Privacy activists, though, say the FTC won’t be able to come up with a solution that will assuage their concerns about pervasive data collection on internet users. For one, there is only so much that the commission can do.
“There's a great deal of pressure by Congress to do something and the issue is that the agency is somewhat limited in their enforcement authority, particularly around the ability to extract a large fine,” said Ashkan Soltani, a former chief technologist for the FTC under the Obama administration.

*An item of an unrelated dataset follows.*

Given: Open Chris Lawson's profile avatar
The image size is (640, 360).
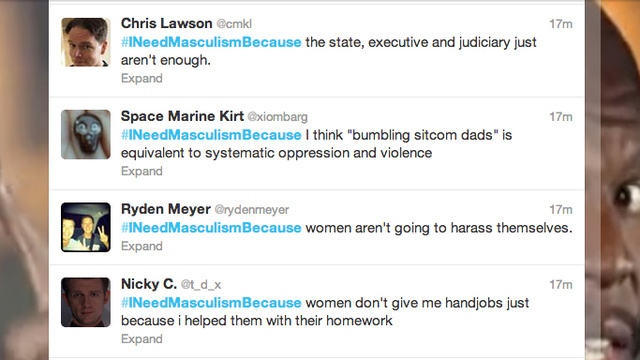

Soltani added that the agency has limited resources and it’s congressionally-mandated scope is too narrow to act as a full-strength data protection authority.
Expanding the agency’s reach is among the proposals being pushed for a national comprehensive privacy law, which has gained bipartisan backing as states bypass the federal government to impose their own tough regulations.
But as lawmakers grow increasingly fed up with Facebook and the industry as a whole, they are pushing innovative and tougher ways to regulate Silicon Valley's data practices.
Sen. Ron Wyden (D-Ore.) revealed a bill earlier this year that would include prison time for executives who repeatedly violate user privacy. In an op-ed for NBC News this week, Wyden argued that the latest revelations about Facebook reinforce his belief that Congress can no longer trust internet giants to regulate themselves.
“Companies repeatedly lie to Congress and the American people about what they do with our information,” Wyden wrote. “It’s my view that CEOs who lie to the government about protecting your privacy shouldn’t get off with a slap-on-the-wrist fine: They should face serious financial penalties and even the possibility of prison time for lying to the government about protecting your data and, under my bill, they will.
“After watching the privacy spin cycle far too many times, it’s clear to me that corporate CEOs need some skin in the game to actually take Americans’ privacy seriously,” he added.